Снимать показания с клиентов по Интернету – было моим ноу-хау. Я давно заметила, что, если человек искренне настроен помочь следствию, то личный контакт только мешает процессу его опроса. В привычных условиях, наедине с самими собой, опрашиваемые имели возможность расслабиться. Материализации воспоминаний это всегда шло на пользу. Факты и домыслы, притаившиеся в самых потаенных закутках памяти, куда охотнее отдавались компьютеру, чем частным детективам. «Расслабьтесь, успокойтесь, и пишите все, что взбредет в голову по поводу нашего дела», – настоятельно рекомендовала я, – «При этом убедите свое сознание, что вы еще тридцать раз будете перечитывать и «рихтовать» написанное. Но ни в коем случае не исправляйте файл на самом деле. Закончили мысль, почувствовали, что собираетесь её видоизменять и, «клац», нажимаете «отправить». Мысль уходит к нам на компьютер в первозданном виде. Из таких вот честных и нетронутых корректурой воспоминаний обычно всплывает масса важных подробностей». Кроме того, этот метод позволял избежать нудной процедуры перенабора текста. До того, как я изобрела этот метод, все показания и повороты очередного дела записывались на бумаге. Когда дело завершалось, Георгий требовал от меня превращения всех этих записей, заметок, признаний и записок в стройный текст, конечно же, хранящийся в электронном виде. И, если свои записки я, хоть и с трудом, но все же могла разобрать, то попытки разобрать каракули Георгия или кого-то из свидетелей всегда оканчивались для меня состоянием глубочайшей депрессии и желанием раз и навсегда уволить себя из этого агентства.

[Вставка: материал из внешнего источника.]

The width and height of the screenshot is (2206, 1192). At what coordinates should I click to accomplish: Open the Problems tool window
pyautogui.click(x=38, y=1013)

– Не верится мне в желание Шумилова подвергаться твоему вскрытию, – спокойно переключился и на эту тему Жорик, включаясь в игру. Что ж, посмотрим, кто не выдержит первым. В конце концов, Георгию поделиться со мной открытиями не менее важно, чем мне услышать о них.

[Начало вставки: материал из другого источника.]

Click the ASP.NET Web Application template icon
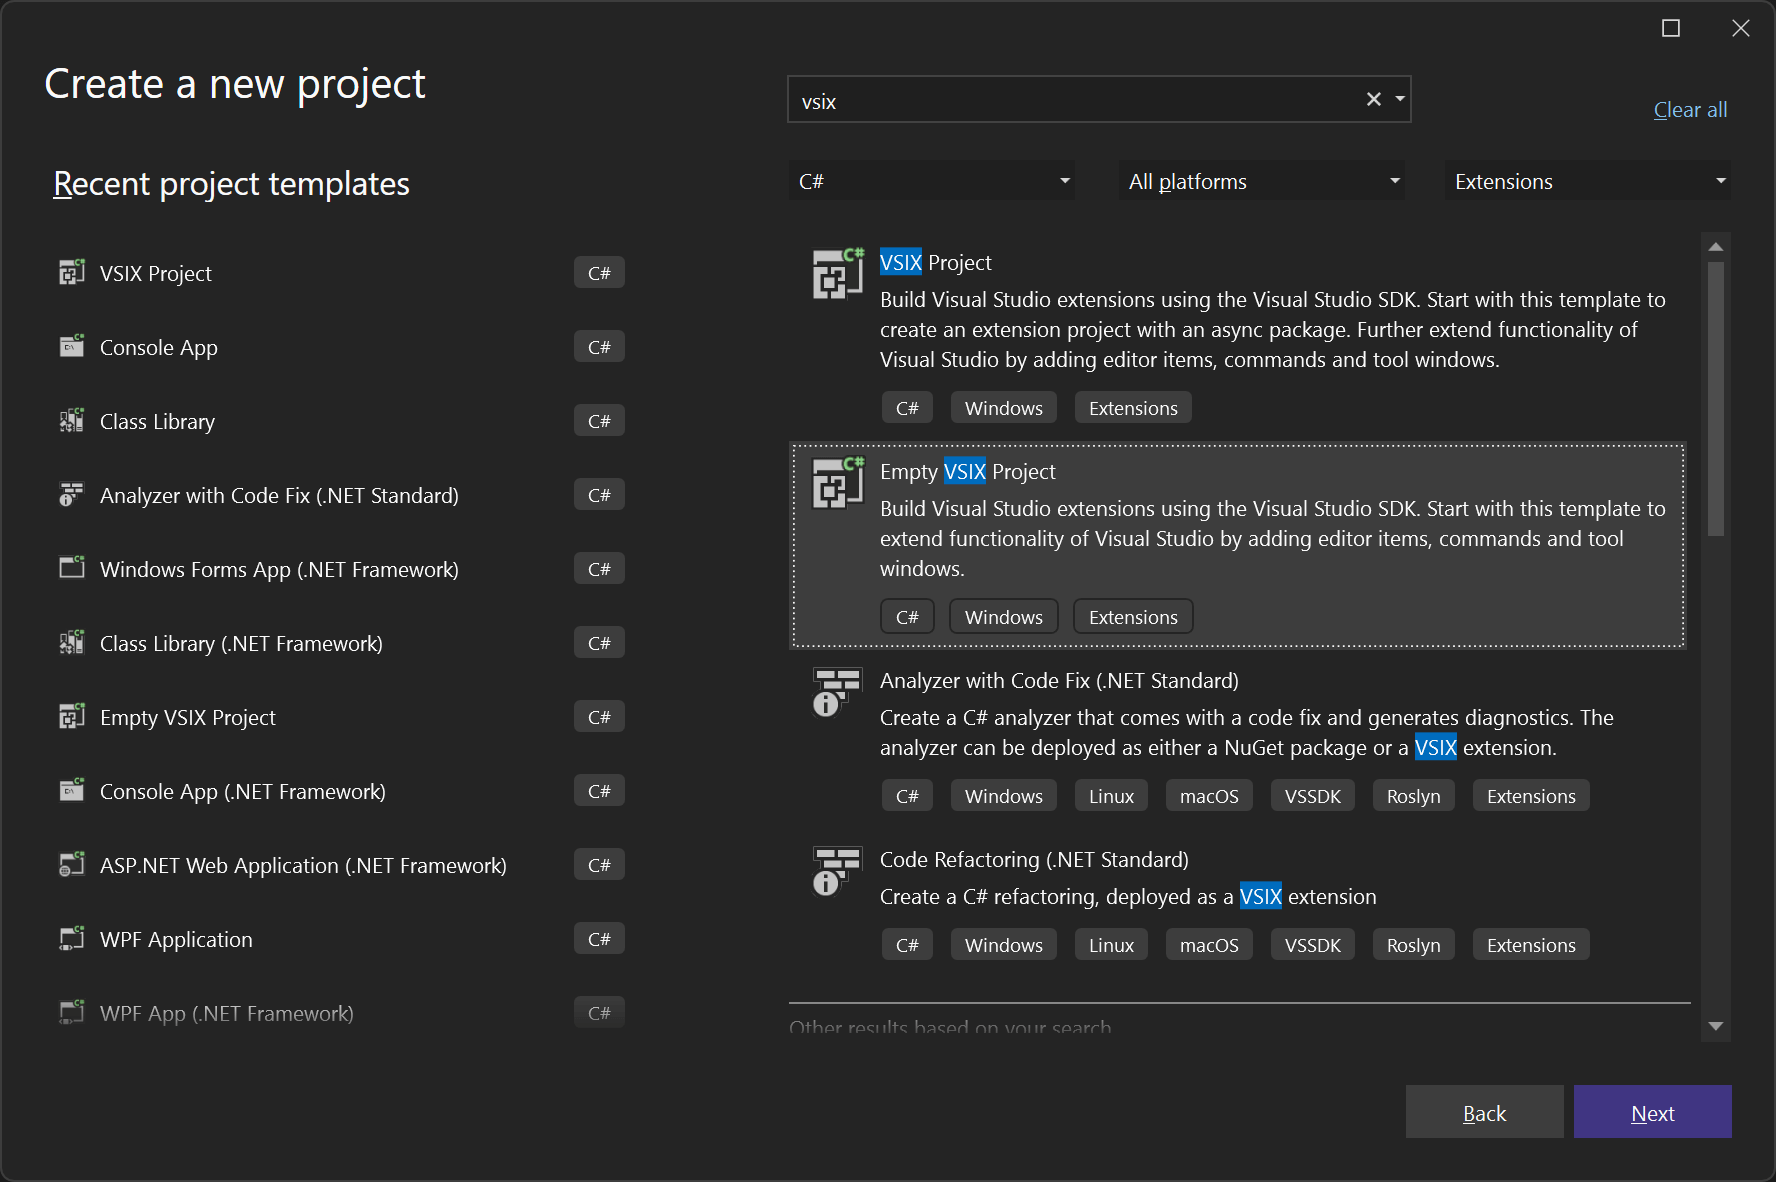This screenshot has height=1182, width=1776. tap(72, 864)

– Ты опять?! – слегка переигрывая, завелась я, – Твое неодобрение моих методов делает им честь. Это означает лишь, что они действенны. Ты всегда нервничаешь, когда не ты, а кто-то другой придумывает нечто путное! И положи на место ручку!

Последнее возмущение я высказала уже довольно искренне. У Георгия в душе жил мелкий пакостник. Он собирал по квартире всевозможные предметы и распихивал их по своим карманам, а также прочим неожиданным местам. Все пишущие средства я давно уже пристегнула к нужным местам резинками. Одно время, несколько раз обнаружив телефонную трубку в холодильнике, я мечтала пристегнуть и её. Но тогда радиотрубка ничем не отличалась бы от обычного телефона. Можно было, конечно, повесить на холодильник замок… Это было бы полезно со всех точек зрения, но Георгий оказался категорически против.

В этот момент Георгий проявил редкую покорность и отпустил уже оттащенную в дальний угол комнаты ручку. Натянувшаяся было резинка, резко сократилась. Металлическая авторучка со свистом пролетела через комнату и больно стукнула меня по лбу.

«В этом сумасшедшем доме становится не безопасно! Совсем все подурели!» – я обиделась. Я возмутилась. Я воспылала желанием отомстить.

– Извини. Я автоматически, – оценив, что серьезного ущерба мне причинено не было, Георгий улыбнулся.